* Excerpt to read
# # #
Eino: Embedding User Guide
Introduction
The Embedding component is a component for converting text into vector representations. Its main purpose is to map text content into vector space, so that semantically similar texts are closer in vector space. This component plays an important role in the following scenarios:
- Text similarity calculation
- Semantic search
- Text clustering analysis
Component Definition
Interface Definition
type Embedder interface {
EmbedStrings(ctx context.Context, texts []string, opts ...Option) ([][]float64, error)
}
EmbedStrings Method
- Function: Convert a set of texts into vector representations
- Parameters:
- ctx: Context object for passing request-level information and Callback Manager
- texts: List of texts to be converted
- opts: Conversion options for configuring conversion behavior
- Return values:
[][]float64: List of vector representations for the texts, the dimension of each vector is determined by the specific implementation- error: Error information during conversion
Common Options
The Embedding component uses EmbeddingOption to define optional parameters. Below are the abstracted common options. Each specific implementation can define its own specific Options, wrapped into a unified EmbeddingOption type through the WrapEmbeddingImplSpecificOptFn function.
type Options struct {
// Model is the model name used for generating vectors
Model *string
}
Options can be set in the following ways:
// Set model name
WithModel(model string) Option
Usage
Standalone Usage
Code location: eino-ext/components/embedding/openai/examples/embedding
import "github.com/cloudwego/eino-ext/components/embedding/openai"
# # #
(Source records)
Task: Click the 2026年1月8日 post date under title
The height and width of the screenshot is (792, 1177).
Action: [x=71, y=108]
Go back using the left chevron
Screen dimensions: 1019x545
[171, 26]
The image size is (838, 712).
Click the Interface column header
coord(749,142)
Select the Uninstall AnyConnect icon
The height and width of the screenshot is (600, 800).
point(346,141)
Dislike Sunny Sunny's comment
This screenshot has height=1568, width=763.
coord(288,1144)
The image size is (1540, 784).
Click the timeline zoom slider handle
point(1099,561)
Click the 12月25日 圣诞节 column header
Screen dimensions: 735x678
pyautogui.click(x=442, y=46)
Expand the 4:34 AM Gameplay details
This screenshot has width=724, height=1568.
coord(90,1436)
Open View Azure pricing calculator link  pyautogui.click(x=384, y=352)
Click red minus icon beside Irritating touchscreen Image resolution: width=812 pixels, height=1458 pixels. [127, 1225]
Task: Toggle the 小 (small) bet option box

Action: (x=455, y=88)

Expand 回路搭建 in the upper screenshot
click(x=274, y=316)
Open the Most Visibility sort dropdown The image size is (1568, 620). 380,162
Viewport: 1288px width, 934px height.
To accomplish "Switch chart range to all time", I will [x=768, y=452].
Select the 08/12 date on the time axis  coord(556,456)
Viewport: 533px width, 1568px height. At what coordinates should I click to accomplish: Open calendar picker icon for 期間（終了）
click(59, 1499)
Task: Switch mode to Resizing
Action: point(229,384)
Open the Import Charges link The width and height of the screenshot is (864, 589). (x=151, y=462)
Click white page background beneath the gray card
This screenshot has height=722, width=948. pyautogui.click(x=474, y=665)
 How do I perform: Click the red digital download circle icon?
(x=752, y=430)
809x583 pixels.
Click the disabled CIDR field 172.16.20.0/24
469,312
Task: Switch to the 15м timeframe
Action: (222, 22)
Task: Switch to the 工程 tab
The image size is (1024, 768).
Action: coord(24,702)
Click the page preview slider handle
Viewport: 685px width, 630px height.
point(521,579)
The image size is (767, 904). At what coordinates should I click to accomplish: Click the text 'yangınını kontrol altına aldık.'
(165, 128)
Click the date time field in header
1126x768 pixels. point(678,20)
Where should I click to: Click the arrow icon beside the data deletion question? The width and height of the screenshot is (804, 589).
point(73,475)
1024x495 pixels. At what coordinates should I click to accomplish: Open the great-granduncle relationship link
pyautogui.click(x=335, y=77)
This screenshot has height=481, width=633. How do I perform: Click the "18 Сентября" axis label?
# # #
* Task list
#1 In the Embedding user guide, copy the passage from "Eino: Embedding User" up to and including "opts ...Option) ([][]float64, error)", substituting "embedding space" for every occurrence of "vector space".
#2 Decide whether each statement below agrees with the Embedding user guide. Answer yes or no for each, and quote the words from the guide that settle it.
(a) The Embedding component places semantically similar texts closer together in vector space.
(b) The guide says a common option fixes the dimension of each vector.
(c) A specific implementation may define its own options.
#3 Summarize the Embedding user guide in two sentences.

* Answers to each task
#1
Eino: Embedding User Guide
Introduction
The Embedding component is a component for converting text into vector representations. Its main purpose is to map text content into embedding space, so that semantically similar texts are closer in embedding space. This component plays an important role in the following scenarios:
- Text similarity calculation
- Semantic search
- Text clustering analysis
Component Definition
Interface Definition
type Embedder interface {
EmbedStrings(ctx context.Context, texts []string, opts ...Option) ([][]float64, error)

#2
(a) Yes: "so that semantically similar texts are closer in vector space."
(b) No: "the dimension of each vector is determined by the specific implementation"
(c) Yes: "Each specific implementation can define its own specific Options"

#3 The Embedding component converts text into vector representations so that semantically similar texts lie closer in vector space, which supports text similarity calculation, semantic search and text clustering analysis. Its Embedder interface has an EmbedStrings method that takes a context, a list of texts and options, and returns a list of vectors and an error; the one common option, set through WithModel, is the model name used to generate the vectors.